Для Канта отдельные нормы морали изолированы друг от друга и предстают как неизбежное логическое следствие из единого внеисторического и внесоциального "принципа разума"; для Гегеля они являются противоречивыми моментами диалектического процесса, которые взаимно снимают друг друга в живой игре этих противоречий, отмирают или возникают вновь в измененной форме и с измененным содержанием в ходе общественного развития.

Правда, в рассматриваемый период эта противоположность не выступает четко и однозначно как результат исторического развития общества как это будет несколькими годами позже в Иене, но уже совершенно ясно выступает как противоположность двух методов. И здесь видно, что гегелевское неприятие этики Канта имеет социальные основания и коренится в иной позиции по отношению к буржуазному обществу. Мы подробно говорили, что в свой франкфуртский период Гегель ищет "примирения" с буржуазным обществом, с человеком буржуазного общества, таким, каков он есть в действительности, протестуя против насилия над живым и цельным человеком со стороны абстрактных велений долга, против раздвоения живого и цельного человека на духовную и чувственную стороны.

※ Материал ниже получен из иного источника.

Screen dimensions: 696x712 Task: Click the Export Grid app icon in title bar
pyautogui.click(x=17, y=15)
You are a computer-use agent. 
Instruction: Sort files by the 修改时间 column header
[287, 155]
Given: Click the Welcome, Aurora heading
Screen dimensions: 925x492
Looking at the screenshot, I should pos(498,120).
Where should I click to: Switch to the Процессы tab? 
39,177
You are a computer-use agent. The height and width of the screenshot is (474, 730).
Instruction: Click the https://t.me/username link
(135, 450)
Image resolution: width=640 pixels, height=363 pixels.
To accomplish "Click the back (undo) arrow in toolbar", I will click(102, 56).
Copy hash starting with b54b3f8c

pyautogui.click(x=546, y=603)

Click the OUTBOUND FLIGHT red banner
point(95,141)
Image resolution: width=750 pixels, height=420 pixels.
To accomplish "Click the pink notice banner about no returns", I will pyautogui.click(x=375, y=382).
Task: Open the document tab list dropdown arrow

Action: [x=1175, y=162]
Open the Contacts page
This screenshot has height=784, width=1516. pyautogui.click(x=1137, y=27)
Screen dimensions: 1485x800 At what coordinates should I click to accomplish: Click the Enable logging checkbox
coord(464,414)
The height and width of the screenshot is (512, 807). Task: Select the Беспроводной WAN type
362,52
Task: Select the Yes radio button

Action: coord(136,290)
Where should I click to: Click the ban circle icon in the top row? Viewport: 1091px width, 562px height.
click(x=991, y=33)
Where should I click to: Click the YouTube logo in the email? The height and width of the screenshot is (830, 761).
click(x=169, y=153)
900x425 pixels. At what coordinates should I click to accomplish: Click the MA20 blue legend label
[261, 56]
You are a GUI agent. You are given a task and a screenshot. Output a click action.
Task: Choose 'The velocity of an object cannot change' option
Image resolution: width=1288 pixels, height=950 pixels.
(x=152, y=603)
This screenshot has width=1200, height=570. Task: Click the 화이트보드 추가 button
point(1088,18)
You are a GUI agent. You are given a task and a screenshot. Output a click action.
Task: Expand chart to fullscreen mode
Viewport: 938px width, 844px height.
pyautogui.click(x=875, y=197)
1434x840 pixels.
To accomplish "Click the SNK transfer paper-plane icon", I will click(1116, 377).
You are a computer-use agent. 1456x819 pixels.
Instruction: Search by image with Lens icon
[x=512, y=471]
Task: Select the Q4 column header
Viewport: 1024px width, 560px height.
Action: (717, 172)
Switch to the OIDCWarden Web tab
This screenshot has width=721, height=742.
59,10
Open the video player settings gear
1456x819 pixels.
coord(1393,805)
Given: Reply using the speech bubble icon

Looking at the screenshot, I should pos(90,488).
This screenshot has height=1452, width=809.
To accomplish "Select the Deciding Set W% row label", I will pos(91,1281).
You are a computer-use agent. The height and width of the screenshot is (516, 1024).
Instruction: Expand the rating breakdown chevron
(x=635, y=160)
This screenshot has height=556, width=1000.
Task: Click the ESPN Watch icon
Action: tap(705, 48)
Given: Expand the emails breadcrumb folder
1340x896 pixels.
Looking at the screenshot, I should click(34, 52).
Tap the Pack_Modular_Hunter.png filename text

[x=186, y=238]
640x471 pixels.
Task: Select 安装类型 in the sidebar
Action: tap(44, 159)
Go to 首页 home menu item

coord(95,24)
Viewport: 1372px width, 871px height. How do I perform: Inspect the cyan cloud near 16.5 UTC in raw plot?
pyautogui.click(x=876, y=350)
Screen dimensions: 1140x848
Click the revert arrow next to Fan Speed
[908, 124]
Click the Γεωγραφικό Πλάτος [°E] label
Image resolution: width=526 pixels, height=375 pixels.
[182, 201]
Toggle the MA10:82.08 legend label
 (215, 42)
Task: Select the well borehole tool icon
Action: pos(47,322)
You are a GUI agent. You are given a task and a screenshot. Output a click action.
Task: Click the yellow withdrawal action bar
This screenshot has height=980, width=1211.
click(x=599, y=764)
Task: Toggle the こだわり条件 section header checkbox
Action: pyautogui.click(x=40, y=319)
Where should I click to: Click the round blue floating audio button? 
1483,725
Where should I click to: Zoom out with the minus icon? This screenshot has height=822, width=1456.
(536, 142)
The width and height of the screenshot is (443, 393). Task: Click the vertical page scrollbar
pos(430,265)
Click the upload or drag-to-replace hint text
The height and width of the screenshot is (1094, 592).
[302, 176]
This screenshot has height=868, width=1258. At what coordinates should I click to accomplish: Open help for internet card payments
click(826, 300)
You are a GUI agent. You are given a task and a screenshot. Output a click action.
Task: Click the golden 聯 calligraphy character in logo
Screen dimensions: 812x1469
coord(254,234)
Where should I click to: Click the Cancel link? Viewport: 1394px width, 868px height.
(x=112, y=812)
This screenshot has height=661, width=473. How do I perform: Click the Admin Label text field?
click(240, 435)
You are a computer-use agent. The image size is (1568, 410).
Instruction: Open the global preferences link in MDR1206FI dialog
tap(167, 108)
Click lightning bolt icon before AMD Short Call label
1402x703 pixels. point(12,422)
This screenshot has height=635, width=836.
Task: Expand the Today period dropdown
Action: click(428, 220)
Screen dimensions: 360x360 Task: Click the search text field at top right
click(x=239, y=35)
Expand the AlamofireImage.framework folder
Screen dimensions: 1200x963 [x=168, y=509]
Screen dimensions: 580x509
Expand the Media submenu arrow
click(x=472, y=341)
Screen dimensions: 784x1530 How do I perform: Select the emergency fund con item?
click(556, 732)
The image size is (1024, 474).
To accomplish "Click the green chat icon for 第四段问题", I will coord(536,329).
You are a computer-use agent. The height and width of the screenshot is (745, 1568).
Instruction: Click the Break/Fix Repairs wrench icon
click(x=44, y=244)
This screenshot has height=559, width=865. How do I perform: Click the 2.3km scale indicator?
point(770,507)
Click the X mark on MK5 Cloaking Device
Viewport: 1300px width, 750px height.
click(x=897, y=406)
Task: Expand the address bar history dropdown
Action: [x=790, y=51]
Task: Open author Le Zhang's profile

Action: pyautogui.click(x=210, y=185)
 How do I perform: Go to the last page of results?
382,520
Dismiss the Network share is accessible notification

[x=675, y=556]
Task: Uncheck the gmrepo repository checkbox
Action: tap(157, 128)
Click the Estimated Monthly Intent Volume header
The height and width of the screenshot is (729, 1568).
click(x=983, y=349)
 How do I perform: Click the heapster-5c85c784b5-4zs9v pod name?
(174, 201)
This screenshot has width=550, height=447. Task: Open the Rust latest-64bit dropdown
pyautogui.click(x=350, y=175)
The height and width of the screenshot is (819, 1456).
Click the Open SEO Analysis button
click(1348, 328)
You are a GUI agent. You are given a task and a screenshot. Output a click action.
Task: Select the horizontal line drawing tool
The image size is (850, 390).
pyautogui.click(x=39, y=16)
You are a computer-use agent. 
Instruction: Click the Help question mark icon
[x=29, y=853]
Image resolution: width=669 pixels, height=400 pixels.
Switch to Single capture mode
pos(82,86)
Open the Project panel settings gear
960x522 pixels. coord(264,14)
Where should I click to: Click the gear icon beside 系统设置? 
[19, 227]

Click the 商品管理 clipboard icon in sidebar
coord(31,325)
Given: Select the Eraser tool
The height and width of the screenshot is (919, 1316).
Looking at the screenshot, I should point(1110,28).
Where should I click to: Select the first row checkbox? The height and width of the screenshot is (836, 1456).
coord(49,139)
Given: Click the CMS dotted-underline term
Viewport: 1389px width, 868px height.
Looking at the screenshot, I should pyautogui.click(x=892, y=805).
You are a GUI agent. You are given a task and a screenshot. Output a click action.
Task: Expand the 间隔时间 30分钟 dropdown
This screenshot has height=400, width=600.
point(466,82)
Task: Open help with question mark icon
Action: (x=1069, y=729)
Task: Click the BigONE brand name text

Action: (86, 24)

Гегелевская критика Канта идет в том же направлении, что и критика со стороны Гете и Шиллера. Но если Гете свысока игнорирует методологические проблемы идеалистической этики и благодаря стихийно-материалистической жизненной мудрости приходит к гуманизму в поэзии и теории, а Шиллер хотя и отвергает жесткость кантовской этики, но сохраняет преданность ее основным положениям и сознательно не выходит за пределы теории познания Канта, то молодой Гегель стремится выявить все противоречия кантовской этики и прийти к пониманию того, что требует от человека полнота жизни, "религиозная жизнь", буржуазное общество в том виде, как оно существует.

Вспомним, что во Франкфурте Гегель выступает против позитивности, считая всякое позитивное ложным единством. Гегелевская концепция позитивности необходимо влечет за собой вывод, что человеческая активность, поступок человека — единственный: путь к снятию позитивности. До тех пор пока это действие рассматривалось, как в бернский период, в абстрактно-социальном плане, вопрос для Гегеля был прост: активность в античных республиках не знала позитивности, позитивность — лишь пассивность частного человека христианской эпохи. Теперь же, когда речь идет о поступках человека в буржуазном обществе, необходим другой критерий. Действие и недействие, активность и пассивность уже не противостоят метафизически резко и взаимоисключающе друг другу, что было характерно для бернского периода. Поэтому не всякое действие преодолевает позитивность. Оно является им, лишь когда обеспечивает правильное "единство". "Моральность поступка состоит в выборе, единство — в выборе, потому что исключенное есть разорванное; потому что представляемое [содержание], которое соединяется в поступке с представляющим актом деятельности, само уже должно быть соединенным, аморальным, даже если оно разорвано" [9].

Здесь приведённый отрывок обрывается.